When you retype the listing, keep every word exactly as it appears.

**Source records:**
====

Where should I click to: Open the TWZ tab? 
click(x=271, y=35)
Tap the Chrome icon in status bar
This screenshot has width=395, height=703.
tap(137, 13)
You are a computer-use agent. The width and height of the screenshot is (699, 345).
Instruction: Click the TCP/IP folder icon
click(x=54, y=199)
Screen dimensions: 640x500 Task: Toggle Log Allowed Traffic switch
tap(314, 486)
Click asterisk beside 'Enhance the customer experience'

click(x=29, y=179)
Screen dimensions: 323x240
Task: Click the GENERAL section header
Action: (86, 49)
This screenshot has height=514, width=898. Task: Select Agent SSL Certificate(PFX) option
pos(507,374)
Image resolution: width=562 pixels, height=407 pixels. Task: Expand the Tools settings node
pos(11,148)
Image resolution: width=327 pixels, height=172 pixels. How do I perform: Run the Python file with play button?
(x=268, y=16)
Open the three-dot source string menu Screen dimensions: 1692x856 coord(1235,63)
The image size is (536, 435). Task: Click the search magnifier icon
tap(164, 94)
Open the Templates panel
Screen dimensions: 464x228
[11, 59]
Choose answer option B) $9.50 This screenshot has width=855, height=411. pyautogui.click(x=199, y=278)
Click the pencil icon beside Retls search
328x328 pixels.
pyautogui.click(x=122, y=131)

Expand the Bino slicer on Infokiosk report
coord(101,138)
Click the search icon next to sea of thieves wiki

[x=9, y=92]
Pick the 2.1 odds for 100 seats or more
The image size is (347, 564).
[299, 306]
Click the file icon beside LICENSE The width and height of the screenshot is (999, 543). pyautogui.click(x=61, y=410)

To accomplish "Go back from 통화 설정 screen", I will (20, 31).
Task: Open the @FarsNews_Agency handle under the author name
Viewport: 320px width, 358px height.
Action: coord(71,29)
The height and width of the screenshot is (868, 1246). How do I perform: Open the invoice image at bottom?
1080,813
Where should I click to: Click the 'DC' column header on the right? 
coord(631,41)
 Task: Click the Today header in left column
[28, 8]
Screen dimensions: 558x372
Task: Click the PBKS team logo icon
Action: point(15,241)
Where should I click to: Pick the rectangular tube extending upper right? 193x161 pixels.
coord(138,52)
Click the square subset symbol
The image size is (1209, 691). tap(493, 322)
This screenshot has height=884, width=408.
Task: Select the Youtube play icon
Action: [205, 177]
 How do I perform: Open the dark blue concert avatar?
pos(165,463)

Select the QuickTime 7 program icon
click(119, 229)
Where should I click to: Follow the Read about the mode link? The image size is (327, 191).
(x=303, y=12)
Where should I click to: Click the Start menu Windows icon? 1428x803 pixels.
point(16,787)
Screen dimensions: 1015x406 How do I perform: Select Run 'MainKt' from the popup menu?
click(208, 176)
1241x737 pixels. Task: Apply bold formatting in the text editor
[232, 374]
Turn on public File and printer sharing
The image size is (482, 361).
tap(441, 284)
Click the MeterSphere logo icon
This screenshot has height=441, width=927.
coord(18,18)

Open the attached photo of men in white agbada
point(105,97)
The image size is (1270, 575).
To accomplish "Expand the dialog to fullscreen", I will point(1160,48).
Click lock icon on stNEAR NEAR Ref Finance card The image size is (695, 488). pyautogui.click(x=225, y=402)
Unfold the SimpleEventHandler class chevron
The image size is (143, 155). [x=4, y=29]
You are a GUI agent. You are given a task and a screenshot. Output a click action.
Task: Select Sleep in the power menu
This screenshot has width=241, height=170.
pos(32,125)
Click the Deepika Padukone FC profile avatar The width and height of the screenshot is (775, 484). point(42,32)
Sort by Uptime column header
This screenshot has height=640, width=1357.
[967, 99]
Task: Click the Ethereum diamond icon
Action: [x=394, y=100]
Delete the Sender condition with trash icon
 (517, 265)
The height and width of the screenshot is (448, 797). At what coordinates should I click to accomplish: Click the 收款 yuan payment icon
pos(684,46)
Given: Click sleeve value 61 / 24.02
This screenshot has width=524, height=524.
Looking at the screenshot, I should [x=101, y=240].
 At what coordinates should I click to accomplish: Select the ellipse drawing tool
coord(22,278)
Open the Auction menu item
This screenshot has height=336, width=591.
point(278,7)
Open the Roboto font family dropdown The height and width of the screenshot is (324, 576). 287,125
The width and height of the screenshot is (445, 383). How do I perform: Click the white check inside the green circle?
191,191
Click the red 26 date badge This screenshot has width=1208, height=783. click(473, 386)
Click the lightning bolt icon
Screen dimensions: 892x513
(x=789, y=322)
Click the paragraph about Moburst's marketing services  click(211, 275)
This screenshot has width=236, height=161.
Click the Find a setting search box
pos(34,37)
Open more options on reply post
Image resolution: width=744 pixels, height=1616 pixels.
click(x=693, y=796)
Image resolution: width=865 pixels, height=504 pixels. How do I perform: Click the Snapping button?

====

**Written answer:**
Where should I click to: Open the TWZ tab? 
click(x=271, y=35)
Tap the Chrome icon in status bar
This screenshot has width=395, height=703.
tap(137, 13)
You are a computer-use agent. The width and height of the screenshot is (699, 345).
Instruction: Click the TCP/IP folder icon
click(x=54, y=199)
Screen dimensions: 640x500 Task: Toggle Log Allowed Traffic switch
tap(314, 486)
Click asterisk beside 'Enhance the customer experience'

click(x=29, y=179)
Screen dimensions: 323x240
Task: Click the GENERAL section header
Action: (86, 49)
This screenshot has height=514, width=898. Task: Select Agent SSL Certificate(PFX) option
pos(507,374)
Image resolution: width=562 pixels, height=407 pixels. Task: Expand the Tools settings node
pos(11,148)
Image resolution: width=327 pixels, height=172 pixels. How do I perform: Run the Python file with play button?
(x=268, y=16)
Open the three-dot source string menu Screen dimensions: 1692x856 coord(1235,63)
The image size is (536, 435). Task: Click the search magnifier icon
tap(164, 94)
Open the Templates panel
Screen dimensions: 464x228
[11, 59]
Choose answer option B) $9.50 This screenshot has width=855, height=411. pyautogui.click(x=199, y=278)
Click the pencil icon beside Retls search
328x328 pixels.
pyautogui.click(x=122, y=131)

Expand the Bino slicer on Infokiosk report
coord(101,138)
Click the search icon next to sea of thieves wiki

[x=9, y=92]
Pick the 2.1 odds for 100 seats or more
The image size is (347, 564).
[299, 306]
Click the file icon beside LICENSE The width and height of the screenshot is (999, 543). pyautogui.click(x=61, y=410)

To accomplish "Go back from 통화 설정 screen", I will (20, 31).
Task: Open the @FarsNews_Agency handle under the author name
Viewport: 320px width, 358px height.
Action: coord(71,29)
The height and width of the screenshot is (868, 1246). How do I perform: Open the invoice image at bottom?
1080,813
Where should I click to: Click the 'DC' column header on the right? 
coord(631,41)
 Task: Click the Today header in left column
[28, 8]
Screen dimensions: 558x372
Task: Click the PBKS team logo icon
Action: point(15,241)
Where should I click to: Pick the rectangular tube extending upper right? 193x161 pixels.
coord(138,52)
Click the square subset symbol
The image size is (1209, 691). tap(493, 322)
This screenshot has height=884, width=408.
Task: Select the Youtube play icon
Action: [205, 177]
 How do I perform: Open the dark blue concert avatar?
pos(165,463)

Select the QuickTime 7 program icon
click(119, 229)
Where should I click to: Follow the Read about the mode link? The image size is (327, 191).
(x=303, y=12)
Where should I click to: Click the Start menu Windows icon? 1428x803 pixels.
point(16,787)
Screen dimensions: 1015x406 How do I perform: Select Run 'MainKt' from the popup menu?
click(208, 176)
1241x737 pixels. Task: Apply bold formatting in the text editor
[232, 374]
Turn on public File and printer sharing
The image size is (482, 361).
tap(441, 284)
Click the MeterSphere logo icon
This screenshot has height=441, width=927.
coord(18,18)

Open the attached photo of men in white agbada
point(105,97)
The image size is (1270, 575).
To accomplish "Expand the dialog to fullscreen", I will point(1160,48).
Click lock icon on stNEAR NEAR Ref Finance card The image size is (695, 488). pyautogui.click(x=225, y=402)
Unfold the SimpleEventHandler class chevron
The image size is (143, 155). [x=4, y=29]
You are a GUI agent. You are given a task and a screenshot. Output a click action.
Task: Select Sleep in the power menu
This screenshot has width=241, height=170.
pos(32,125)
Click the Deepika Padukone FC profile avatar The width and height of the screenshot is (775, 484). point(42,32)
Sort by Uptime column header
This screenshot has height=640, width=1357.
[967, 99]
Task: Click the Ethereum diamond icon
Action: [x=394, y=100]
Delete the Sender condition with trash icon
 (517, 265)
The height and width of the screenshot is (448, 797). At what coordinates should I click to accomplish: Click the 收款 yuan payment icon
pos(684,46)
Given: Click sleeve value 61 / 24.02
This screenshot has width=524, height=524.
Looking at the screenshot, I should [x=101, y=240].
 At what coordinates should I click to accomplish: Select the ellipse drawing tool
coord(22,278)
Open the Auction menu item
This screenshot has height=336, width=591.
point(278,7)
Open the Roboto font family dropdown The height and width of the screenshot is (324, 576). 287,125
The width and height of the screenshot is (445, 383). How do I perform: Click the white check inside the green circle?
191,191
Click the red 26 date badge This screenshot has width=1208, height=783. click(473, 386)
Click the lightning bolt icon
Screen dimensions: 892x513
(x=789, y=322)
Click the paragraph about Moburst's marketing services  click(211, 275)
This screenshot has width=236, height=161.
Click the Find a setting search box
pos(34,37)
Open more options on reply post
Image resolution: width=744 pixels, height=1616 pixels.
click(x=693, y=796)
Image resolution: width=865 pixels, height=504 pixels. How do I perform: Click the Snapping button?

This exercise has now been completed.